* _What is required_
Copy, without any change, the lines from the one that holds "Missing Link (47, 898)" through the final line of the material below.

* _Record set_
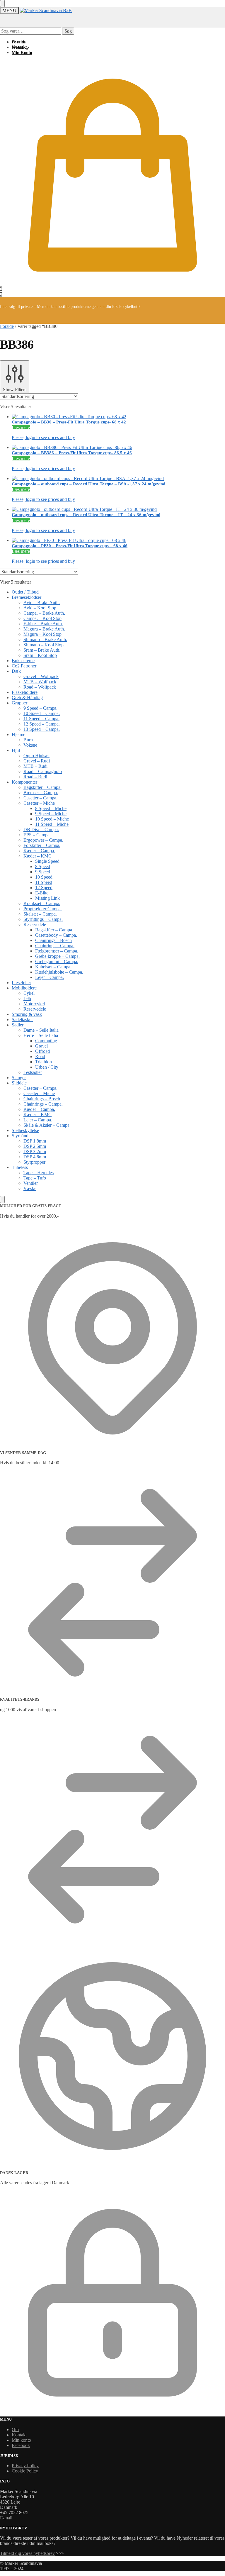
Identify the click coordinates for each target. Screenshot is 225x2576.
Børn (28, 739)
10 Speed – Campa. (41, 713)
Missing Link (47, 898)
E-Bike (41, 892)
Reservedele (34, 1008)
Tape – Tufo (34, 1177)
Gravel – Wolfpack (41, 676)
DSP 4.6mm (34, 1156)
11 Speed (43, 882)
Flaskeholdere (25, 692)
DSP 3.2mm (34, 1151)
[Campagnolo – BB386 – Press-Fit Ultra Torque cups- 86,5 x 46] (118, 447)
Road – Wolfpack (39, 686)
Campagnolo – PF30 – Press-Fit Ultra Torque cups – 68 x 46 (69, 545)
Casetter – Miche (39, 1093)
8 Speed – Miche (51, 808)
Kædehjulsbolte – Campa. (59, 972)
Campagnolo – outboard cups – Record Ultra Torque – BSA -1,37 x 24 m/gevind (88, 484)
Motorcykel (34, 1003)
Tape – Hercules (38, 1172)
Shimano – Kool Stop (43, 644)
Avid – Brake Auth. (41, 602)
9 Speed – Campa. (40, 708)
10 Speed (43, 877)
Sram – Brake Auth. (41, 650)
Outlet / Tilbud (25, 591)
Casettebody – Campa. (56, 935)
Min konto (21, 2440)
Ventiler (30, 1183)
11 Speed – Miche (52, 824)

* _Answer to the problem_
Missing Link (47, 898)
E-Bike (41, 892)
Reservedele (34, 1008)
Tape – Tufo (34, 1177)
Gravel – Wolfpack (41, 676)
DSP 4.6mm (34, 1156)
11 Speed (43, 882)
Flaskeholdere (25, 692)
DSP 3.2mm (34, 1151)
[Campagnolo – BB386 – Press-Fit Ultra Torque cups- 86,5 x 46] (118, 447)
Road – Wolfpack (39, 686)
Campagnolo – PF30 – Press-Fit Ultra Torque cups – 68 x 46 (69, 545)
Casetter – Miche (39, 1093)
8 Speed – Miche (51, 808)
Kædehjulsbolte – Campa. (59, 972)
Campagnolo – outboard cups – Record Ultra Torque – BSA -1,37 x 24 m/gevind (88, 484)
Motorcykel (34, 1003)
Tape – Hercules (38, 1172)
Shimano – Kool Stop (43, 644)
Avid – Brake Auth. (41, 602)
9 Speed – Campa. (40, 708)
10 Speed (43, 877)
Sram – Brake Auth. (41, 650)
Outlet / Tilbud (25, 591)
Casettebody – Campa. (56, 935)
Min konto (21, 2440)
Ventiler (30, 1183)
11 Speed – Miche (52, 824)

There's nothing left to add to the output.